By MICHAEL HAMAD, email@example.com
April 10, 2014
Chris Eldridge is bluegrass-guitar royalty, a founding member of both the Infamous Stringdusters and the Punch Brothers and a first-call sideman for the likes of T-Bone Burnett and Elvis Costello. At 26, Julian Lage is already one of the hottest jazz guitarists around, a former child prodigy with two albums as a leader, critically acclaimed duo recordings with both guitarist Nels Cline and pianist Fred Hersch and steady membership in vibraphonist Gary Burton's New Quartet. Put Eldridge and Lage together, give 'em each a late-'30s Martin acoustic, and watch the sparks fly.
Lage met Eldridge backstage at a Punch Brothers gig five years ago. "We immediately started playing together," Lage told CTNow by phone from his home in New York. "It was a love-at-first-sight experience. We played maybe one song, and we both walked away saying, 'Who the hell is this guy?'"

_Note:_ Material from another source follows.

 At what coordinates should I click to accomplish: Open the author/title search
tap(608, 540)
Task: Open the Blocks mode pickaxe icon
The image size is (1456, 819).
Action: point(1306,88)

Two years later, Eldridge and Lage recorded an instrumental EP together, "Closer to Picture," which features four tightly wound Americana-flavored compositions for two interlocking guitars, with embedded passages of improvisation and formal designs straddling classic song forms, jazz head-solo-head arrangements and through-composed rhapsodies. Each lyrical piece — the moody "Boca Grande," for example, or the shimmering Western swing of "At the Meeting House" — tell a complete story, decked out with tangents and unexpected developments, until the musical resources are close to exhausted. Stacked, ringing arpeggios sometimes suggest minimalism, other times Pat Metheny-ish jazz or lush Appalachian harmonies. The two players achieve a sound akin to a tiny orchestra of 12 strings working together.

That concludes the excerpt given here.